= Dataset excerpts =
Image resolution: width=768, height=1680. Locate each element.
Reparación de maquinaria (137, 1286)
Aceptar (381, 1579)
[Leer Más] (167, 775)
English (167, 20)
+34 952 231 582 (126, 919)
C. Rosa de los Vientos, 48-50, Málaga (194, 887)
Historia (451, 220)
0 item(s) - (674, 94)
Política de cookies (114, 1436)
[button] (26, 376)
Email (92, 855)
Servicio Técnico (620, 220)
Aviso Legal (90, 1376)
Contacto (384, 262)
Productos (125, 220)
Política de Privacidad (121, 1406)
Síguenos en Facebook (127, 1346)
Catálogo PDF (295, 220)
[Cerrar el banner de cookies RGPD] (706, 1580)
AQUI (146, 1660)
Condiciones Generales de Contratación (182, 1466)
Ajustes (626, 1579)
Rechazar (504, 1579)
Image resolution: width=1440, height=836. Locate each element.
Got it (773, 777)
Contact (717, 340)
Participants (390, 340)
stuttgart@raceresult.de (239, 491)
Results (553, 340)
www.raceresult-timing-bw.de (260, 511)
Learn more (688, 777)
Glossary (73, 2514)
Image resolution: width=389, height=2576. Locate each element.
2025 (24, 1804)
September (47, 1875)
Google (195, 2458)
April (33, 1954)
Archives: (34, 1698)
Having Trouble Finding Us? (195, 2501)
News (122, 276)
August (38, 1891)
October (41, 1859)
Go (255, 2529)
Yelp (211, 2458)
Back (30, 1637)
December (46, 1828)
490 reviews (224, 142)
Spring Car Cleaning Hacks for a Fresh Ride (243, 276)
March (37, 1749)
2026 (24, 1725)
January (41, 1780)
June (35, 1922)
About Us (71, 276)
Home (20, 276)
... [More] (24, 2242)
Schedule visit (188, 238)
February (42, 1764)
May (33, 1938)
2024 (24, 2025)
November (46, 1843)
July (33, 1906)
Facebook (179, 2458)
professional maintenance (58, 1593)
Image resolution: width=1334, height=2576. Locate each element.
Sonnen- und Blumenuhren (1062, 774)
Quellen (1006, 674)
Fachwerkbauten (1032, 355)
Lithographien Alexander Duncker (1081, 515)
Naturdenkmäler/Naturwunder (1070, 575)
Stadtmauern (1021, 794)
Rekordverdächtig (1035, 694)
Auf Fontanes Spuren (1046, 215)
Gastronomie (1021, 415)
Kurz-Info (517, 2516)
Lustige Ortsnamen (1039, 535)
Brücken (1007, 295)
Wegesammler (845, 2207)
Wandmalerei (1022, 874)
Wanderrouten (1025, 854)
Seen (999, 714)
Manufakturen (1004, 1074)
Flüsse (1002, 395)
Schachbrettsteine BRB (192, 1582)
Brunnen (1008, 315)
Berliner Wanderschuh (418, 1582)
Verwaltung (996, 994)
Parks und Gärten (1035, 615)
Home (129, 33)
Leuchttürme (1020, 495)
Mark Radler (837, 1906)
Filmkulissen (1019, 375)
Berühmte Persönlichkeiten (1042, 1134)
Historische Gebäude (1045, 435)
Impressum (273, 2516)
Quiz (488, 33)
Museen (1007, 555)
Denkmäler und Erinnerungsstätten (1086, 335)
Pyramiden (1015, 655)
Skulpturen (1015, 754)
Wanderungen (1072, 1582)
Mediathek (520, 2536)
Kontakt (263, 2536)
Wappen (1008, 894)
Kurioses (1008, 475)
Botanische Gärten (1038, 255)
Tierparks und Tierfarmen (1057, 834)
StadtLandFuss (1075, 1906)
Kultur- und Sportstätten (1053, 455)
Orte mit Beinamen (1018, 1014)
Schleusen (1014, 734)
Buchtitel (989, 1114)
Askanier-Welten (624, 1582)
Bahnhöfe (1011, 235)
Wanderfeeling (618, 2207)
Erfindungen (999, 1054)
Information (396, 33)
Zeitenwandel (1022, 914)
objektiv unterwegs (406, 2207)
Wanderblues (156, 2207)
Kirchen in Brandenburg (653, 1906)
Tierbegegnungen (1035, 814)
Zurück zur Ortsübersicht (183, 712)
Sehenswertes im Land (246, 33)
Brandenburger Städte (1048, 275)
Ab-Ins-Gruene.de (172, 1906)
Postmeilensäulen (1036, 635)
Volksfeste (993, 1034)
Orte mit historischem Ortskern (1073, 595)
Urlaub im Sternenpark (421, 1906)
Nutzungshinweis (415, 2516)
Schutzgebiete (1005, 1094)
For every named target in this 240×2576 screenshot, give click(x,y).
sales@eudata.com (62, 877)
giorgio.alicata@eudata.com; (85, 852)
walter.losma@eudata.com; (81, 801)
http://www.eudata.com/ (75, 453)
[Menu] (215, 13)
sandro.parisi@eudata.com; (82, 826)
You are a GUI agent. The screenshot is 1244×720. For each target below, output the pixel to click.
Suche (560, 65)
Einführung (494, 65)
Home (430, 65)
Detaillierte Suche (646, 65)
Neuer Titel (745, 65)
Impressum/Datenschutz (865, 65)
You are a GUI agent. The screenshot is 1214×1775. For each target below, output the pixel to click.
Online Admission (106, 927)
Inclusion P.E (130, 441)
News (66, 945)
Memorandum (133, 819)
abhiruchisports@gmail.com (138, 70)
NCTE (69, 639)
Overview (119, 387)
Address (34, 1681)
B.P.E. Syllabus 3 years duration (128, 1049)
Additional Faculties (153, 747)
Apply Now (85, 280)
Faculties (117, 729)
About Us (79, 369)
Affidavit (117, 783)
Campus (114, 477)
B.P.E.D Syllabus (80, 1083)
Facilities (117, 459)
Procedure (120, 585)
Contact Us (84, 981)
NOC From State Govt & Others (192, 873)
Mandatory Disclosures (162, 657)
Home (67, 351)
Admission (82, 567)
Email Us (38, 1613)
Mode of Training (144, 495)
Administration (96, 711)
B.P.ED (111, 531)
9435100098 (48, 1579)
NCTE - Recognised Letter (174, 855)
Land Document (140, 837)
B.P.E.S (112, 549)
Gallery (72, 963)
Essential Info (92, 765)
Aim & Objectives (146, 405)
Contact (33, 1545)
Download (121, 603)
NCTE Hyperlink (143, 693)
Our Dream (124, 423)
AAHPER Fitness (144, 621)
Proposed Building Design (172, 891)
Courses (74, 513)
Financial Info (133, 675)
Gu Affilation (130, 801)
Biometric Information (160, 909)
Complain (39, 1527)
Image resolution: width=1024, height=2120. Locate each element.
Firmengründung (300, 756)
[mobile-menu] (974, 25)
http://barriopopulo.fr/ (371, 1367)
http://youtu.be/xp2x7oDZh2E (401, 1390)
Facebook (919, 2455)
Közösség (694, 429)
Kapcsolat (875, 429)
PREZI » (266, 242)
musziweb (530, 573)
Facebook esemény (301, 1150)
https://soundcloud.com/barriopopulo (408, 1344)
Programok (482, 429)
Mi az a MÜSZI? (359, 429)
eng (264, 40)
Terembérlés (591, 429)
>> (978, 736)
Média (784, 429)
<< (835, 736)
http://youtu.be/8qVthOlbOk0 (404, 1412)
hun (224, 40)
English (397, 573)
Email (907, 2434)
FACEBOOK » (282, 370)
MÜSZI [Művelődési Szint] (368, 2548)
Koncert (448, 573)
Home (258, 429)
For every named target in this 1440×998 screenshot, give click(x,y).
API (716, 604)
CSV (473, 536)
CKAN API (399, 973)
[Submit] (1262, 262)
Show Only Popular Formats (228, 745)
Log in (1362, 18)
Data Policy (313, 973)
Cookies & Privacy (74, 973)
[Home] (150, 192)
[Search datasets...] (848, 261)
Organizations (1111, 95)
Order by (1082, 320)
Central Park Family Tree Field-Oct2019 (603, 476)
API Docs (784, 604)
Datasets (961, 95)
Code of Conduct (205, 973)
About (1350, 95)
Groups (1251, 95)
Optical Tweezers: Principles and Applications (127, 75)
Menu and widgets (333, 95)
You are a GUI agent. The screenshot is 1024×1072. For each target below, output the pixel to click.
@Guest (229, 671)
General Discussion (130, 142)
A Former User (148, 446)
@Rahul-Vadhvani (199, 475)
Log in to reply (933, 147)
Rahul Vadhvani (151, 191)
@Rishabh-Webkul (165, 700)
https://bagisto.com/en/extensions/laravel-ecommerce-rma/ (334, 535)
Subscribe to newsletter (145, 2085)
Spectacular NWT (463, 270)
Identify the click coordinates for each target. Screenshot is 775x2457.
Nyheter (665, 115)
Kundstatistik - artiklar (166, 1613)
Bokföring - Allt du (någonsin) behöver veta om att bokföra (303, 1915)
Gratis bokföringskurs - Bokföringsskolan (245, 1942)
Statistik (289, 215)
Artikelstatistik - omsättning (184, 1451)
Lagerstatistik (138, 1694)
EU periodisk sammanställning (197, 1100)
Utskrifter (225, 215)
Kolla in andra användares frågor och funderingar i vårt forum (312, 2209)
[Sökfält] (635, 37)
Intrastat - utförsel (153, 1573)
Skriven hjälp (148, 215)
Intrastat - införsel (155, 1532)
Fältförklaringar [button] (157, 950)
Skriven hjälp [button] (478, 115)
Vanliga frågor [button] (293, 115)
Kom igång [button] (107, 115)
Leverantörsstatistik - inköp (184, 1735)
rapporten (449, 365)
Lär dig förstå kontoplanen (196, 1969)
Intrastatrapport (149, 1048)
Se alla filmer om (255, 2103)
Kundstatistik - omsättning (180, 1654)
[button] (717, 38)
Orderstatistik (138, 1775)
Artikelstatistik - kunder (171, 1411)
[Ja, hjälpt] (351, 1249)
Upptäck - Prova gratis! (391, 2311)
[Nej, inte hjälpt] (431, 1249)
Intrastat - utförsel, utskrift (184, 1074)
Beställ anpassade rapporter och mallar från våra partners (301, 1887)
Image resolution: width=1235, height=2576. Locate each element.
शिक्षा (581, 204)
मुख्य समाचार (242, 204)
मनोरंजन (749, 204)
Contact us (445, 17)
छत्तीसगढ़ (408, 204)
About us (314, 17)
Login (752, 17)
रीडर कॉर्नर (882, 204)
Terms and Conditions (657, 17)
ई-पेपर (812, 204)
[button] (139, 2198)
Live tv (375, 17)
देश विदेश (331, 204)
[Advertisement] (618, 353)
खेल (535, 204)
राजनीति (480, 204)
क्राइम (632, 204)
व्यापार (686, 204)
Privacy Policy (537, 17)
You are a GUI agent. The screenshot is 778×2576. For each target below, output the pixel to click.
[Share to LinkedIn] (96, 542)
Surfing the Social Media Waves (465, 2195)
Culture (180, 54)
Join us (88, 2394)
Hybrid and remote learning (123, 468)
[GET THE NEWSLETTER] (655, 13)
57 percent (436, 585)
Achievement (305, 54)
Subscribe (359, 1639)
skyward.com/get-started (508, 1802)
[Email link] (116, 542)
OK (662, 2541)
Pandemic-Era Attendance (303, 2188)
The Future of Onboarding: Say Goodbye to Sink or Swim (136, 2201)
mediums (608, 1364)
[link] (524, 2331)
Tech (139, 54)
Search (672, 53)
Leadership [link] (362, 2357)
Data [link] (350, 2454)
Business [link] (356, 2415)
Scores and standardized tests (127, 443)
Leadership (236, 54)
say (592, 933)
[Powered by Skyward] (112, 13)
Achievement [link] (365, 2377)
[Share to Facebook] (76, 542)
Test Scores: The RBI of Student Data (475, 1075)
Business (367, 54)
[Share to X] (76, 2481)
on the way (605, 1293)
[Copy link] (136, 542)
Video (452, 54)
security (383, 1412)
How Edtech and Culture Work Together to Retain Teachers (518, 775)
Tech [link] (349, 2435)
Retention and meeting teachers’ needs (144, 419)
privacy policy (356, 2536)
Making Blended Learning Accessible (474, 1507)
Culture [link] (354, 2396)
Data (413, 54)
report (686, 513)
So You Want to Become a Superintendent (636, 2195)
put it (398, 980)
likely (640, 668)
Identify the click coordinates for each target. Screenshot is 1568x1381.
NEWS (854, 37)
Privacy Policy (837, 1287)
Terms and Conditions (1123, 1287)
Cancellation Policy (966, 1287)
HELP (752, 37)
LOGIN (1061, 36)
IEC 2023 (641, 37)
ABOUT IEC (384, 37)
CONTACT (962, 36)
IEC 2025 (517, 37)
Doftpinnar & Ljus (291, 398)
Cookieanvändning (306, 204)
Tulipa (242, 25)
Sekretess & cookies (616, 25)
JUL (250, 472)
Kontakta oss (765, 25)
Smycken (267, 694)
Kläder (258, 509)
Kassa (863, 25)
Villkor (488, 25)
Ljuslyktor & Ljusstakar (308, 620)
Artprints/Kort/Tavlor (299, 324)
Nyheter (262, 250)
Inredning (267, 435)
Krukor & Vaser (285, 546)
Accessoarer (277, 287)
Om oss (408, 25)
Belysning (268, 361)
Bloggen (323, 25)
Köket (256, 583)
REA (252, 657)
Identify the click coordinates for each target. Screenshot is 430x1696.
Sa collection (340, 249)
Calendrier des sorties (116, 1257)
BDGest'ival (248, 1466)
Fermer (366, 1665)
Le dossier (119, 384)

= What is expected =
Rewrite the data between the lines holding "Facebook (919, 2455)" and "Home (258, 429)", inclusive, replacing "Koncert" with "Concert" and leaving everything else unchanged.

= Solved exercise =
Facebook (919, 2455)
Közösség (694, 429)
Kapcsolat (875, 429)
PREZI » (266, 242)
musziweb (530, 573)
Facebook esemény (301, 1150)
https://soundcloud.com/barriopopulo (408, 1344)
Programok (482, 429)
Mi az a MÜSZI? (359, 429)
eng (264, 40)
Terembérlés (591, 429)
>> (978, 736)
Média (784, 429)
<< (835, 736)
http://youtu.be/8qVthOlbOk0 (404, 1412)
hun (224, 40)
English (397, 573)
Email (907, 2434)
FACEBOOK » (282, 370)
MÜSZI [Művelődési Szint] (368, 2548)
Concert (448, 573)
Home (258, 429)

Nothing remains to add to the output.